● WORK INSTRUCTIONS
Can you rewrite the rows from the line containing "Task: Reply to" through the end of the rows, both ends included, replacing "Screen dimensions" with "Display size" and leaving everything else unchanged? Return only those rows.

===== DATA EXCERPTS

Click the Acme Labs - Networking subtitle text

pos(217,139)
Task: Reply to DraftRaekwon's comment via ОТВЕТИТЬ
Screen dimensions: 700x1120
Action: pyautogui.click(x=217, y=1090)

==========

● OUTPUT BELOW
Task: Reply to DraftRaekwon's comment via ОТВЕТИТЬ
Display size: 700x1120
Action: pyautogui.click(x=217, y=1090)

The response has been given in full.